A cena é relativamente comum: o artista gringo desembarca no Galeão, compra uma camisa verde e amarela bem clichê, come coxinha, bebe guaraná, aprende a falar “obrigado” e sai por aí se sentindo mais brasileiro do que o Cristo Redentor. Com Shakira, no entanto, a história é outra. A relação da colombiana com o Brasil não nasceu agora, nem foi forjada pelas agências de publicidade. Ela é anterior até mesmo à imagem de estrela pop global que a cantora consolidou a partir dos anos 2000.

O megashow gratuito em Copacabana no projeto Todo Mundo no Rio e “Choka Choka”, parceria lançada com Anitta no mês passado, apenas reforçam essa antiga e frutífera relação. O Brasil foi um mercado muito importante para a expansão internacional da artista. Em meados dos anos 1990, os brasileiros foram os primeiros latinos a abraçar a música da jovem de Barranquilla fora da sua região. Shakira ainda vivia a fase de “Pies Descalzos”, antes de se tornar a figura global por quem o mundo se apaixonou poucos anos depois.

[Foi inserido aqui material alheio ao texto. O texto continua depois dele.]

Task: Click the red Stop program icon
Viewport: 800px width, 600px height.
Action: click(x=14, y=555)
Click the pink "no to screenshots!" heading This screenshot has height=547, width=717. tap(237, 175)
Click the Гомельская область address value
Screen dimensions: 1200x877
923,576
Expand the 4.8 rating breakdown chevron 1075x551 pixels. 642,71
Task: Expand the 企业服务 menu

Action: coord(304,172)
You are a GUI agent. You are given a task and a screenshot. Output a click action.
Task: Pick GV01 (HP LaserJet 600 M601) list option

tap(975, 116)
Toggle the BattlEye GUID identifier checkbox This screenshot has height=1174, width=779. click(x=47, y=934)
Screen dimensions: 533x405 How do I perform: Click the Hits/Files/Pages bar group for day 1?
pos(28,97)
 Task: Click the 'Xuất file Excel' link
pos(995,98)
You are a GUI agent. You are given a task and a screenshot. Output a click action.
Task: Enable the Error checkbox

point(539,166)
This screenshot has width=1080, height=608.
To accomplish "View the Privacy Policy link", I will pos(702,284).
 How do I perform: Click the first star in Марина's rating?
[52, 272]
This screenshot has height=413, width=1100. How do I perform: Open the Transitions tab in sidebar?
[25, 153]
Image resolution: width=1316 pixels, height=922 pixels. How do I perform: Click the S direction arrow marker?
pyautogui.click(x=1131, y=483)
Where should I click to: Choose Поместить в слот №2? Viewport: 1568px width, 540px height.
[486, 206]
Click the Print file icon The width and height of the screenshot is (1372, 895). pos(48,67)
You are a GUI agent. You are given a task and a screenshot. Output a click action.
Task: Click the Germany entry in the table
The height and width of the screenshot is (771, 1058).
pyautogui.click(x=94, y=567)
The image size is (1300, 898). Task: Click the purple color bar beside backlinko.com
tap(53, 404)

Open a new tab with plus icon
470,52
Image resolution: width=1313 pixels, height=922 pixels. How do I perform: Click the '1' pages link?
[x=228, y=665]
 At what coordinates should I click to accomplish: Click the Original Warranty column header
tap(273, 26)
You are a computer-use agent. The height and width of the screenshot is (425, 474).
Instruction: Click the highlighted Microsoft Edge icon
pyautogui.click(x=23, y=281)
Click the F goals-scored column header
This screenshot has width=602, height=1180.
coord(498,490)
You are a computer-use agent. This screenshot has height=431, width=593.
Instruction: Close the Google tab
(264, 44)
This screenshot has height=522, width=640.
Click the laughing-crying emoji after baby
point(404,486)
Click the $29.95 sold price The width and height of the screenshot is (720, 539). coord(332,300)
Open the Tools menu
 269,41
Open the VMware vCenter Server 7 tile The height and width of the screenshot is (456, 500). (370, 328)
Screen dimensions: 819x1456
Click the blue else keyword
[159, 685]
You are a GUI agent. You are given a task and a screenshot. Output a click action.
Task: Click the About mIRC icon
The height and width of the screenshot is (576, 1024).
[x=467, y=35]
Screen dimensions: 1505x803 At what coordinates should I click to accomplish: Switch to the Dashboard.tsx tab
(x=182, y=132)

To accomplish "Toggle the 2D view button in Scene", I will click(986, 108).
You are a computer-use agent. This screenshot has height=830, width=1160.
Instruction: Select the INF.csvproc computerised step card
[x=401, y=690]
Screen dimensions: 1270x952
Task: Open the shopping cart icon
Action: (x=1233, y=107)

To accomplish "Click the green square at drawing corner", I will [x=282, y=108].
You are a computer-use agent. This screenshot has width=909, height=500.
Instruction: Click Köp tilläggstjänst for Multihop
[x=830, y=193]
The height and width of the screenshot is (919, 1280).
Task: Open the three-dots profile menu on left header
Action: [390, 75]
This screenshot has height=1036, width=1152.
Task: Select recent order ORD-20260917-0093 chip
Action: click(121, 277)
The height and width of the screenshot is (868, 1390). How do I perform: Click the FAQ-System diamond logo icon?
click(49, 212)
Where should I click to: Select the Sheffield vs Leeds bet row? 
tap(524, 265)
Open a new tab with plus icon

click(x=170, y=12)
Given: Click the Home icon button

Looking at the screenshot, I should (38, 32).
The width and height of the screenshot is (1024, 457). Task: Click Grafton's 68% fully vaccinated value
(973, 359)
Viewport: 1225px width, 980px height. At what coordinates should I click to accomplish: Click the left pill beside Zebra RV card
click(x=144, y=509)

Essa construção passou, primeiro, pela estrada. Em 1996, ela incluiu cidades como Manaus, Goiânia, Belém, Barretos (SP), Brasília, Maringá (PR), Belo Horizonte, Salvador e Recife no seu roteiro. Fez show em kartódromo, passou por casas e ginásios fora do eixo tradicional e se apresentou em cidades do interior paulista, num circuito que hoje parece improvável para uma estrela desse porte, mas que ajuda a explicar por que a identificação brasileira com Shakira veio cedo.